Iberotrygon Temporal range: Late Cretaceous, 95 Ma PreꞒ Ꞓ O S D C P T J K Pg N ↓

Scientific classification
- Kingdom: Animalia
- Phylum: Chordata
- Class: Chondrichthyes
- Order: Rajiformes
- Suborder: †Sclerorhynchoidei
- Genus: †Iberotrygon Kriwet, Nunn & Klug, 2009
- Binomial name: †Iberotrygon plagiolophus Kriwet, Nunn & Klug, 2009

= Iberotrygon =

Extinct genus of cartilaginous fishes

Iberotrygon is an extinct genus of sclerorhynchoid ray from the Cenomanian Mosqueruela Formation of Spain. Only the single species I. plagiolophus, is known; it was named and described in 2009. It is known from the holotype MPZ 2005-33, an antero-lateral tooth, and the parartypes MPZ 2005-34, four well-preserved teeth from a single juvenile?, and MPZ 2005-35, an isolated tooth (all found in Sample 4 from Facies 2).
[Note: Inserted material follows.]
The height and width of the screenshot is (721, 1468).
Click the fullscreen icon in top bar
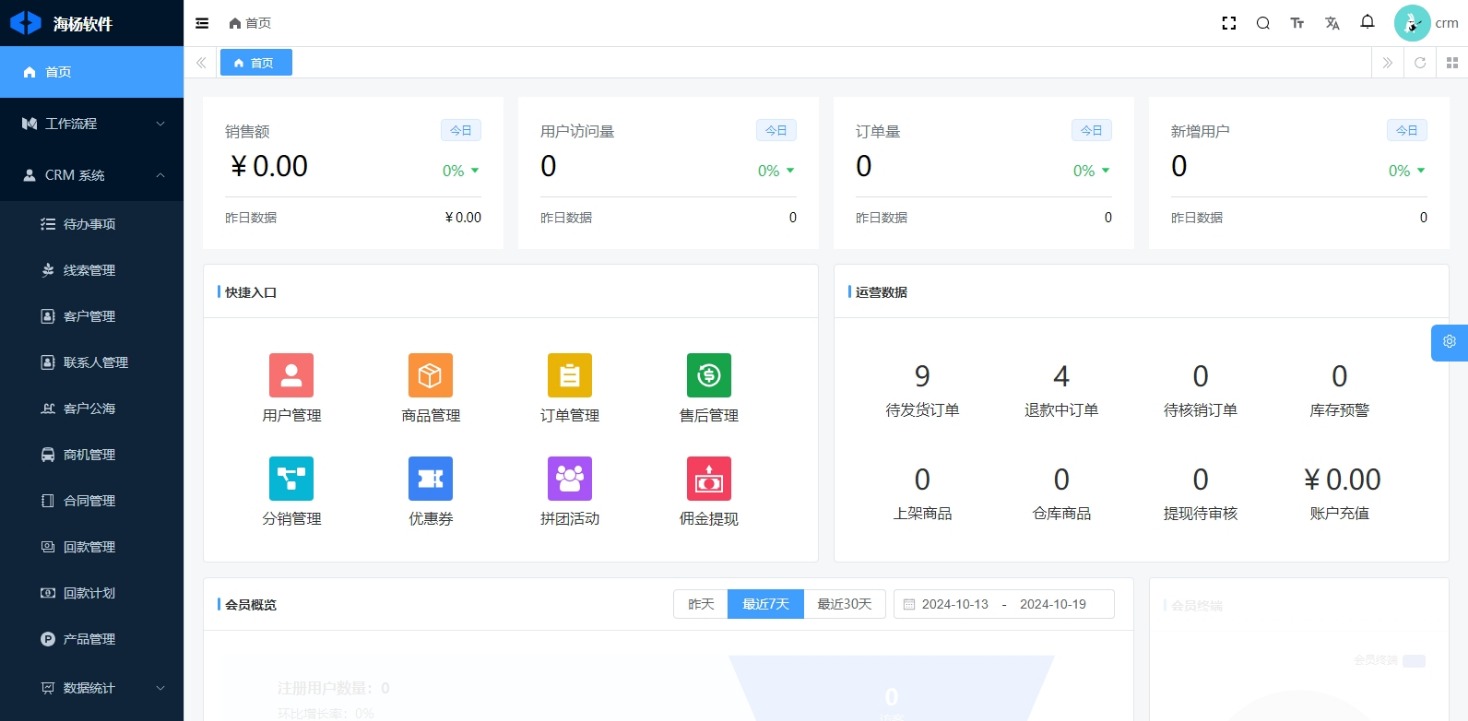(x=1229, y=23)
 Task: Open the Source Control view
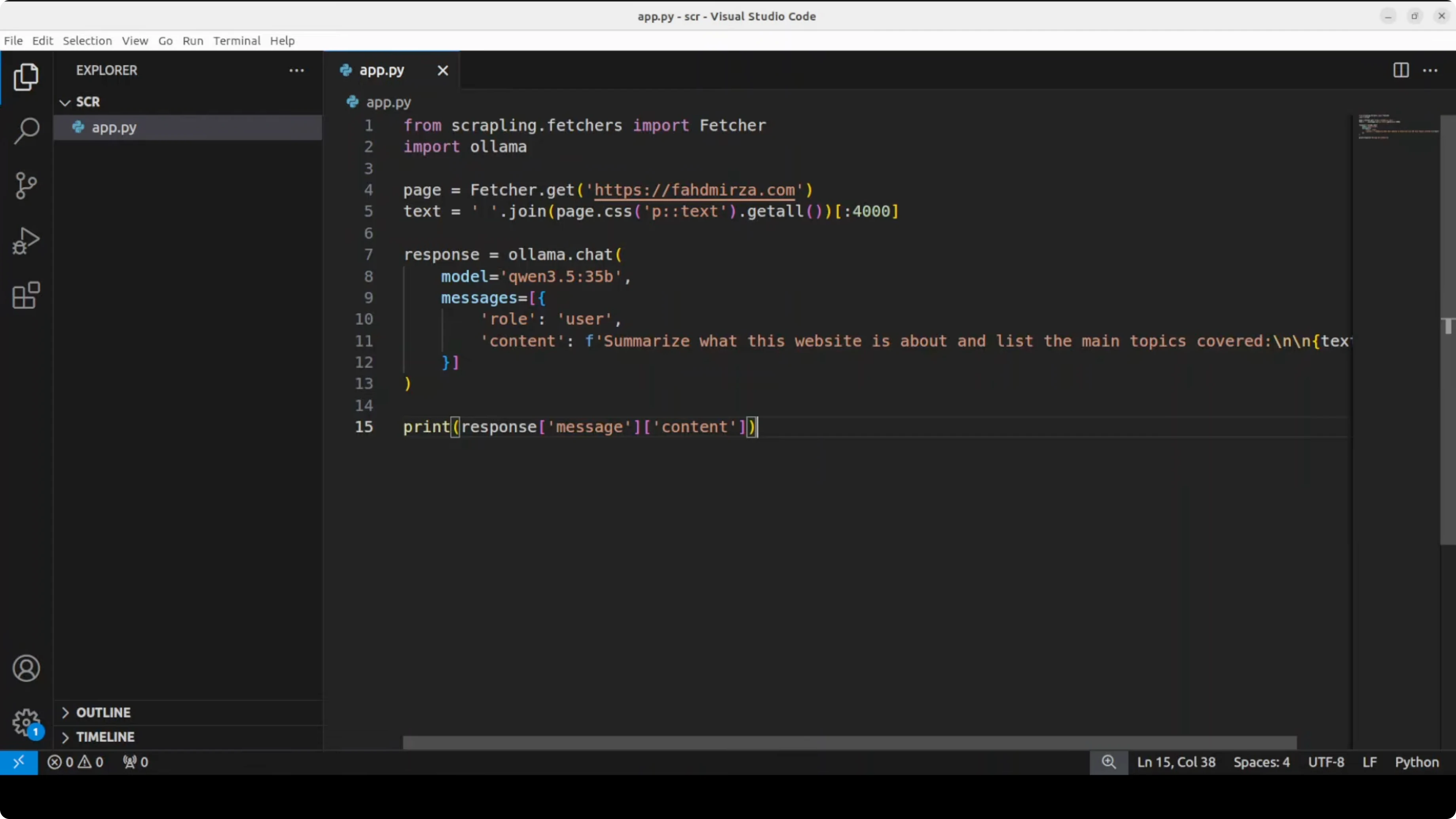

The tooth crown of Iberotrygon is cuspidate, with a well-developed, high, pointed, main cusp that is inclined lingually in teeth of juveniles and adults. The lingual margin of the crown overhangs the root, especially towards the apex. The crown is bulky and well defined, while the crown shoulders are short and low, while contrastingly, the cutting edge is blunt but continuous between the central cusp and crown shoulders. In occlusal view the crown is devoid of distinct transversal crests. However, there is some ornamentation, most notably a longitudinal medio-labial ridge, which sometimes bifurcates basally delimiting the apron. There are conspicuous short vertical ridges at the labial crown base. These vertical ridges occasionally are amalgamated in smaller, probably juvenile teeth forming a short transversal crest similar to those found in Ptychotrygon. The apron is broad, with a rounded extremity that is bent basally and is detached from the labial contour. The lingual face is fairly steep, and has a well-developed vertical directed uvula, above which is a well-marked central depression. This depression is bordered dorsally by a short and slightly convex transversal crest, which is constrained to the central cusp. The root is low and narrow, with narrow lobes separated by a broad, but deep central groove. There is no basal bulge.

The teeth of Iberotrygon display some sort of ontogenetic variation. According to the available material, teeth of juvenile individuals seemingly differ from adult ones in the presence of amalgamated vertical ridges into short transversal crests and the presence of a vertical labial crest that tends to bifurcate basally in teeth of adults.

Teeth of Iberotrygon resemble those of Ptychotrygon, Texatrygon and Archingeayia to some extent but can easily be distinguished from those by the character combination indicated in the diagnosis.